Cooperazione ma anche divisioni. Negli ultimi dieci anni, Germania e Francia si sono allontanate l’una dall’altra, politicamente ed economicamente. Oggi, non sono più cosî vicine come ha scritto di recente anche il quotidiano tedesco Tagesspiegel.

La mossa fatta del presidente socialista, Francois Hollande di voler allentare la disciplina fiscale per stimolare la crescita, non è piaciuta molto al governo di Berlino. Le relazioni tra i due paesi si sono fatte più tese, specie intorno alla questione dell’euro.

“La fine del mandato della presidenza Hollande ed un’eventuale rielezione di Angela Merkel, prosegue Jean-Dominique Giuliani, saranno l’occasione per riallacciare quel forte legame di una volta.
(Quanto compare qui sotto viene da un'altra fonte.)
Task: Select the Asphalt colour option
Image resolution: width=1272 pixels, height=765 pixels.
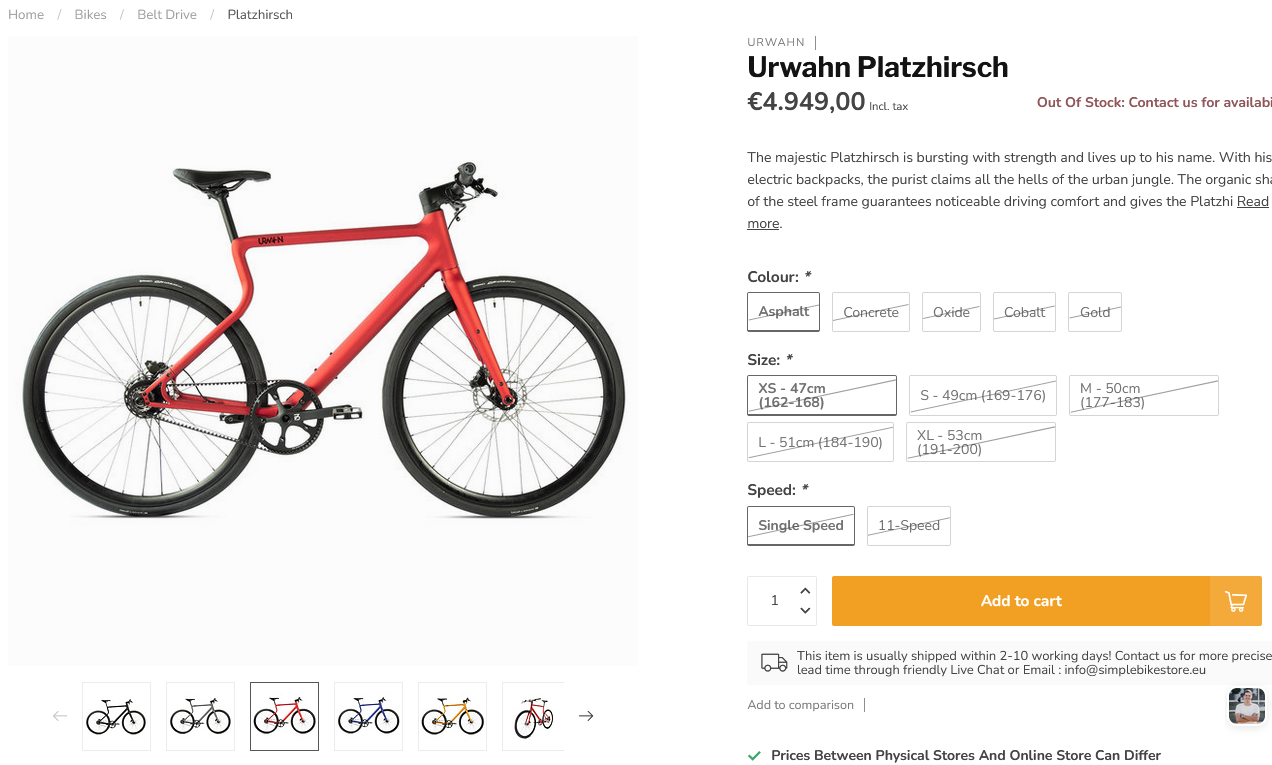Action: pyautogui.click(x=783, y=312)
Perché sappiamo che quando i due Paesi si trovano, politicamente d’accordo, è più facile raggiungere un consenso a 28. “

Il disaccordo principale è nato su come traghettare l’Europa fuori dalla crisi. Per Berlino era fondamentale puntare sulla disciplina fiscale e sulle politiche dell’austerity. Solo in questo modo si poteva tornare a crescere. Dopo estenuanti trattative, l’allora presidente Nicolas Sarkozy era stato persuaso dal successo della Germania e adottò anche in Francia alcune misure. Hollande invece ha sempre mantenuto la sua posizione sulle questioni riguardanti la recessione e su come uscirne.
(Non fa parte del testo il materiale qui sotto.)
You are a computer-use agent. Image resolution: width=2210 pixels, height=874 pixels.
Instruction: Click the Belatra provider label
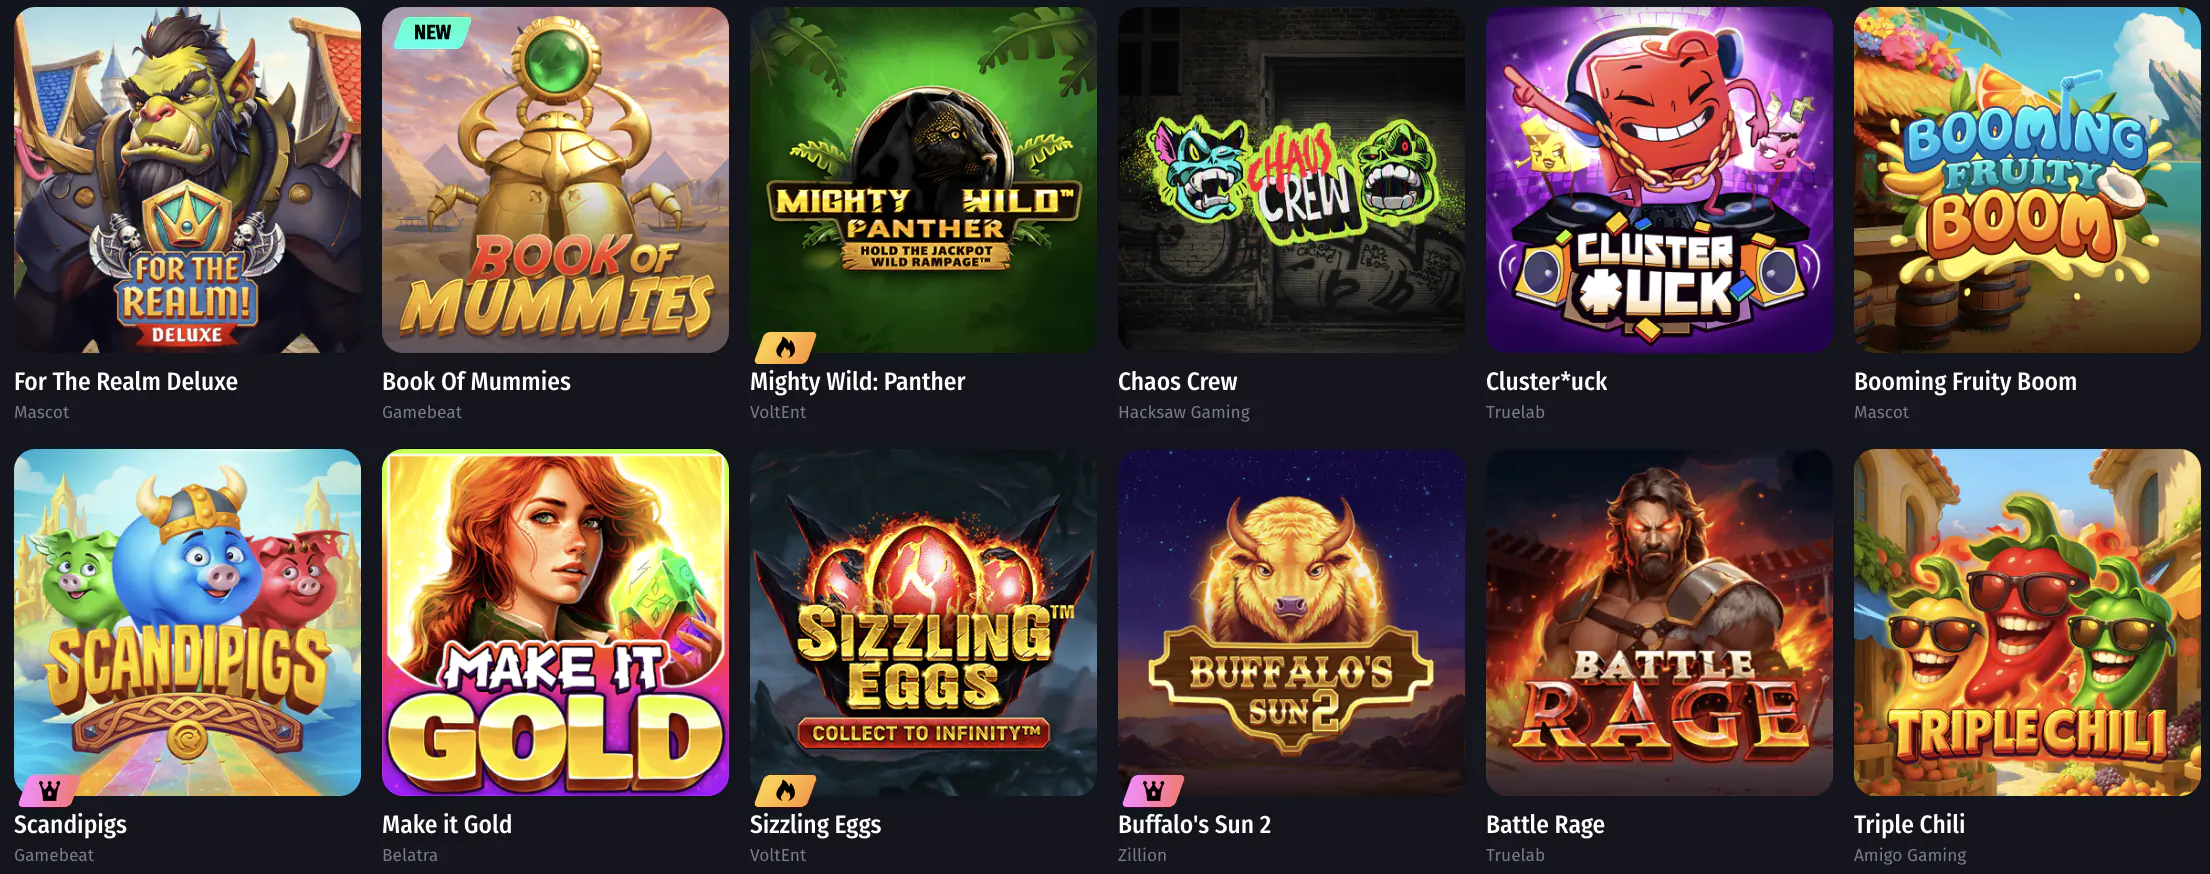410,855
“ Il presidente Hollande, conclude il Direttore Giuliani, ha una visione decisamente più europeista. Uno stile tutto suo. A volte abbiamo la sensazione che il capo dell’Eliseo e il cancelliere Angela Merkel non siano sulla stessa lunghezza d’onda, in particolare sui temi economici”.

Ora, a meno di una settimana dalle elezioni in Germania, la domanda è? La coppia franco-tedesca sarà lui fragile dopo 22 settembre Continuare l’opera dei suoi predecessori, dando un nuovo impulso anche per il bene dell’Europa? Non resta che aspettare l’esito del voto.